Here in the Great Lakes state, our water is a source of pride—or at least, it used to be. In recent years, our Republican-controlled state government’s record on water issues left a lot to be desired. Now, Michiganders are threatened by a growing statewide water crisis: PFAS contamination.
A quick refresher: poly- and perfluoralkyl substances, or PFAS, are a family of chemicals used in products from non-stick pans to waterproof clothes. Expert scientists were concerned about the danger they pose in 2012, but the Snyder administration largely ignored them until recently. As a result, contamination has spread to sites across the state.
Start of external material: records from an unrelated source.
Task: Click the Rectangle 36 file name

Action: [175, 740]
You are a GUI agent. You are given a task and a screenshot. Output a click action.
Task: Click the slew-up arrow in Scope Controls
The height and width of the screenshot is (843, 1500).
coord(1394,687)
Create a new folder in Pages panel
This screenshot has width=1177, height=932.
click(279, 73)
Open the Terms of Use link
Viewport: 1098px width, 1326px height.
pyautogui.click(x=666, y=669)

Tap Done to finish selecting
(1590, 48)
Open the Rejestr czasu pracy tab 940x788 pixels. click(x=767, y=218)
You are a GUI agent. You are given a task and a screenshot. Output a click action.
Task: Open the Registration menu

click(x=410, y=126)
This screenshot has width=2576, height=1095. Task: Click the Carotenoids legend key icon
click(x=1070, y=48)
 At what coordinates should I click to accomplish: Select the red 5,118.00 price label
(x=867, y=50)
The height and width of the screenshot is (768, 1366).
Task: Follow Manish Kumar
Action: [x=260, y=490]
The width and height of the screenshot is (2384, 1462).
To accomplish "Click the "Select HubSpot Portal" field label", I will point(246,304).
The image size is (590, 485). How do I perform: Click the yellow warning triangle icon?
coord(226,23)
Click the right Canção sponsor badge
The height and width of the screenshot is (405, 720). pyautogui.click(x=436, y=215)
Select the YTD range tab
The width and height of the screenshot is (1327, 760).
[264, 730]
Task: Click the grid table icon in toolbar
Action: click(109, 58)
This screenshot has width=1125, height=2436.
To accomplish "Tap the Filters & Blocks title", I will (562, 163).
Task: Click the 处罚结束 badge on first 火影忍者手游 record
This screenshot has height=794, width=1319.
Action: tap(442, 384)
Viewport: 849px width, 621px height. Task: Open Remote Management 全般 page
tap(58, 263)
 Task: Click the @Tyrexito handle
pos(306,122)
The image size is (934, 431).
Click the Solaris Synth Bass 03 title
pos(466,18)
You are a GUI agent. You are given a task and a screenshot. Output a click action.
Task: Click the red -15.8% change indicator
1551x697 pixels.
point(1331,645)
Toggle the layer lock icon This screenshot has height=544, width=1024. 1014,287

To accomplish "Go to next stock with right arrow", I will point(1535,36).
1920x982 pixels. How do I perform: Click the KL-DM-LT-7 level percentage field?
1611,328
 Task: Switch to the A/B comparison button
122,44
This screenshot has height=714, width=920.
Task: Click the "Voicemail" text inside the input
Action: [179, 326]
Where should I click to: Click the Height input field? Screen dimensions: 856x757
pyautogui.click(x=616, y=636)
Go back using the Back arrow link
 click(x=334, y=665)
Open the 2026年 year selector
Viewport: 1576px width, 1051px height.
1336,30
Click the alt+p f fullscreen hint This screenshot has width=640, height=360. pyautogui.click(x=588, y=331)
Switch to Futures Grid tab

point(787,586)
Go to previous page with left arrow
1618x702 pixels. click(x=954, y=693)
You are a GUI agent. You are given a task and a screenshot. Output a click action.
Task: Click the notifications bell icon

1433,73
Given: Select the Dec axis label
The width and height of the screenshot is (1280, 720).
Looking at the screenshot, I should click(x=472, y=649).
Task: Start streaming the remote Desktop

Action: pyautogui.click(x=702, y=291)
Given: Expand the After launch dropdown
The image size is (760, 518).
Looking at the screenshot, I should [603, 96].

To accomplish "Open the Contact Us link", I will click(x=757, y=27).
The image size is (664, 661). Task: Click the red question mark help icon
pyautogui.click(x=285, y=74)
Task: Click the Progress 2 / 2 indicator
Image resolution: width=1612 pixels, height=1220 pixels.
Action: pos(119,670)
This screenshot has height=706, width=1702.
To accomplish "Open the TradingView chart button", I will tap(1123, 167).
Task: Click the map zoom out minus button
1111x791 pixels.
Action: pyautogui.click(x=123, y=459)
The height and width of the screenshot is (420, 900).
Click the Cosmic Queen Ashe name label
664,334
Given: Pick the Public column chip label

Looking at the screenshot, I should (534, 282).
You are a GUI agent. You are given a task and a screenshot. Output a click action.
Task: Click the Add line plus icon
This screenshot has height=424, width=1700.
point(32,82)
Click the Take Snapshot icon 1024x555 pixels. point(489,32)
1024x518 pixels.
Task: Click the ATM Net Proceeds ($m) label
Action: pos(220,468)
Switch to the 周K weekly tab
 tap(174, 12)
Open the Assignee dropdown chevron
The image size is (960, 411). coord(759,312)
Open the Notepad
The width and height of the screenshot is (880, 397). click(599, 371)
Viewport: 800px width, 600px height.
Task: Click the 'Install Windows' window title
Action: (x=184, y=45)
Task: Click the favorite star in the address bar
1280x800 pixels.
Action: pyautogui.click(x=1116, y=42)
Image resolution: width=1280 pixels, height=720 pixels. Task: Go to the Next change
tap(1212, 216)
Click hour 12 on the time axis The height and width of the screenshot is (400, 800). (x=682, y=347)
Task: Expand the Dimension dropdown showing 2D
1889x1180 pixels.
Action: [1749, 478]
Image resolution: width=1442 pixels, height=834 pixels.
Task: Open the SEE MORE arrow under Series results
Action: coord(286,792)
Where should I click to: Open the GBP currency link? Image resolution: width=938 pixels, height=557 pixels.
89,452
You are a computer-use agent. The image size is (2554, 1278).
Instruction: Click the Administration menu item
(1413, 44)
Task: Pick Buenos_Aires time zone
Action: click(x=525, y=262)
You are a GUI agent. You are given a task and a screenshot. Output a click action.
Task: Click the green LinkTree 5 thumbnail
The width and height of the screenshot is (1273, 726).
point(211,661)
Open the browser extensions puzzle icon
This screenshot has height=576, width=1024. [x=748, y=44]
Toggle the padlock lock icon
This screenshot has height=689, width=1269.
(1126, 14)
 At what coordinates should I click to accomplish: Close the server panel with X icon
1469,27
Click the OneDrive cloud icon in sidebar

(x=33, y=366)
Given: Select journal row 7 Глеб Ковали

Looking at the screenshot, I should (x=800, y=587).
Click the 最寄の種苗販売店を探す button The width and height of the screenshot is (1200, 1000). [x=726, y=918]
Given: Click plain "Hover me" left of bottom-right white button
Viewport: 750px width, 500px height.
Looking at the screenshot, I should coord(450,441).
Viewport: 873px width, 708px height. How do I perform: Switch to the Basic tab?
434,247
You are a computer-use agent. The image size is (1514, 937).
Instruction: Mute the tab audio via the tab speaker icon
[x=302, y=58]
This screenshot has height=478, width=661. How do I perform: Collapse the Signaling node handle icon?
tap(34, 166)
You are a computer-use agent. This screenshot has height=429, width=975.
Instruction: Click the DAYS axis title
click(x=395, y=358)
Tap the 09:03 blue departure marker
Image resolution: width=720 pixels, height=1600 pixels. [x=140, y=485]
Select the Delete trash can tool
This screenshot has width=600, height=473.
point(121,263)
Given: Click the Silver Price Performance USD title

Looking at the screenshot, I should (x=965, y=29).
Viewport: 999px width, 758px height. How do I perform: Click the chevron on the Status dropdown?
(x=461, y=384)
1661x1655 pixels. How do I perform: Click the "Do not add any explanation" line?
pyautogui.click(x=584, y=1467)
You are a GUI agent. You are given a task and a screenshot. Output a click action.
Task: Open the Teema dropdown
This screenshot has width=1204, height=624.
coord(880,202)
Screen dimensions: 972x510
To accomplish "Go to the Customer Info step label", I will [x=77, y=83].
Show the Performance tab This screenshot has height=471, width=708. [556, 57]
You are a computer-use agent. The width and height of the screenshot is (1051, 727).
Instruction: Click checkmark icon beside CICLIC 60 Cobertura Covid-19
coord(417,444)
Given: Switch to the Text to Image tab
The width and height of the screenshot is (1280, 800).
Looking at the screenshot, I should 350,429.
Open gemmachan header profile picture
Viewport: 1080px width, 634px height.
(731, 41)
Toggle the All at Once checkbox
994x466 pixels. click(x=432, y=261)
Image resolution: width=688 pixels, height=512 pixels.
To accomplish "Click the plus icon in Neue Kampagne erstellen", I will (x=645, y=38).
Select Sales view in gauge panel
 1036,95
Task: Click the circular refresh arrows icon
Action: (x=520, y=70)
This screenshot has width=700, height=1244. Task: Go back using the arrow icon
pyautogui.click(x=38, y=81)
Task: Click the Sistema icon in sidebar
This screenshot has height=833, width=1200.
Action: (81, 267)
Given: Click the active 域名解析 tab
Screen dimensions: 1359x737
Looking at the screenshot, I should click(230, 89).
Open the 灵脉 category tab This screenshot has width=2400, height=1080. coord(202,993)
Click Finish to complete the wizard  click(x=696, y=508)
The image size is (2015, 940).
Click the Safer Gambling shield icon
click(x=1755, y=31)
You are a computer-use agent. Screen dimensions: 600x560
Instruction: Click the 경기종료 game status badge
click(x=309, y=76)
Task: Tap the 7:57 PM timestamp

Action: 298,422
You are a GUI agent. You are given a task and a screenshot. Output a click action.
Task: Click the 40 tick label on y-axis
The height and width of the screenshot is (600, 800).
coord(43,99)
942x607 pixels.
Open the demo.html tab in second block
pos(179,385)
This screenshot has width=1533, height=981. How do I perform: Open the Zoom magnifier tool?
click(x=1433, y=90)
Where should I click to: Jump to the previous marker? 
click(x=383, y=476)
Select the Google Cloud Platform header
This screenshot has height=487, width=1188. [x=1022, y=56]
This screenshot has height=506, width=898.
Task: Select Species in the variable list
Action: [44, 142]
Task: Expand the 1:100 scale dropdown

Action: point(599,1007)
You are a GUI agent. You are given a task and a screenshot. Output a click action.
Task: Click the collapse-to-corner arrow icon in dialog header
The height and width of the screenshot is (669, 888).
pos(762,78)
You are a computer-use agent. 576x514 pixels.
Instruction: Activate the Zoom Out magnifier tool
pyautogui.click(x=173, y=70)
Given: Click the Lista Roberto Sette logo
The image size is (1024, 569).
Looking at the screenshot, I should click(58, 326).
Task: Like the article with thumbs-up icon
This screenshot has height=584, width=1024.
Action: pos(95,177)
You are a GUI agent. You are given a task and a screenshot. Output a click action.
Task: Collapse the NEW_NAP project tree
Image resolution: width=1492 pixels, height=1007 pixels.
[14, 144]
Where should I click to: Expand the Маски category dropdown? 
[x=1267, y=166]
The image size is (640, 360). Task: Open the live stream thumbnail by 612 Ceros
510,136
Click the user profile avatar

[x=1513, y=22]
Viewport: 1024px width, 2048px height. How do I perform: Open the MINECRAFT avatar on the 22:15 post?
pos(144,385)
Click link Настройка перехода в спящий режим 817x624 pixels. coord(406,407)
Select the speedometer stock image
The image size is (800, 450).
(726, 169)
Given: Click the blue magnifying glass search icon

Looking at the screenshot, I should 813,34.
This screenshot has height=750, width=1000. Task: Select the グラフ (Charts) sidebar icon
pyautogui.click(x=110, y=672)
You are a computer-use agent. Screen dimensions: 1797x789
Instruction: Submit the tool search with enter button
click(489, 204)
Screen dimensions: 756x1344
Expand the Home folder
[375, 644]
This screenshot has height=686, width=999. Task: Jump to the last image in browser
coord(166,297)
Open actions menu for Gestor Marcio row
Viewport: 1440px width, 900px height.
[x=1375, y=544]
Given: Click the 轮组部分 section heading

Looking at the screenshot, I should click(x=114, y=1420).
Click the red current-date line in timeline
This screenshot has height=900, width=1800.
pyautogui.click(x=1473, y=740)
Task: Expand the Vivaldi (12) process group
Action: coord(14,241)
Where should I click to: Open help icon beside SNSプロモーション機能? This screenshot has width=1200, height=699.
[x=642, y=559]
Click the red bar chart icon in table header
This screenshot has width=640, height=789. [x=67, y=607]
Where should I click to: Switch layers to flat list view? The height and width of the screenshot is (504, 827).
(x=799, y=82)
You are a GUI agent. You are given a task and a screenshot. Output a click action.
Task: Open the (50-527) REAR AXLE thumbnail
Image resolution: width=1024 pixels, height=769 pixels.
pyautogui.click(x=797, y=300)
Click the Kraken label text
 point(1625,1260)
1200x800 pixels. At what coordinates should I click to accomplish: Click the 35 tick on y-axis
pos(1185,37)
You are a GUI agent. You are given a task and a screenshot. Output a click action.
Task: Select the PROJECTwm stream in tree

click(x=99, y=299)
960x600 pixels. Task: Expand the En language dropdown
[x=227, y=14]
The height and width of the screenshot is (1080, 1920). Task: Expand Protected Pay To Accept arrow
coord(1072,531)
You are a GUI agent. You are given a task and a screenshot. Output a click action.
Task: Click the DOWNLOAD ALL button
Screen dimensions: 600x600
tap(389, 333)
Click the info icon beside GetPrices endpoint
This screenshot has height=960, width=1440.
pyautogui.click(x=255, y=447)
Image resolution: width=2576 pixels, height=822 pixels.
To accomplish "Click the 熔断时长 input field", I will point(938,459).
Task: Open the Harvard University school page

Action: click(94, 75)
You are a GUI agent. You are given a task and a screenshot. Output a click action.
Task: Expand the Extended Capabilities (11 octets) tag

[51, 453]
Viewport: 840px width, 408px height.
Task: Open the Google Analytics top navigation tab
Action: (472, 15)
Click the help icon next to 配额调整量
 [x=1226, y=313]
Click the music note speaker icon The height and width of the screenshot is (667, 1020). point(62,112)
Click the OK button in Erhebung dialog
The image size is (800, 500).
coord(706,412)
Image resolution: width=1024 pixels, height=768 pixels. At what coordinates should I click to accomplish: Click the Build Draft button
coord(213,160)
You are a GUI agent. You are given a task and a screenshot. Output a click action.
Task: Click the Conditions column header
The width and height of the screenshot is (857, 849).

In Parchment last summer, a warning against drinking tap water was in place for a month. PFAS foam coats bodies of water near the Wurtsmith Air Force Base in Oscoda. At least two sources have contributed to PFAS contamination in the Huron River. In total, some level of PFAS chemicals has been found in drinking water sources serving 2 million Michiganders.
So PFAS is dangerous and it’s pretty much everywhere. The question is, what are we going to do about it? In the state Legislature, Democrats have already introduced legislation to combat the growing threat of PFAS contamination by establishing better standards for drinking water in our state. Of course, Republicans still control both chambers, so these reforms can’t pass without some GOP support.
Several Michigan representatives in Congress have also used their positions to call for further research and better oversight. All of this action is encouraging, but we have to keep the pressure on. Michigan can and should be a state where everyone has clean, safe water to drink—but that will only happen if we fight for it.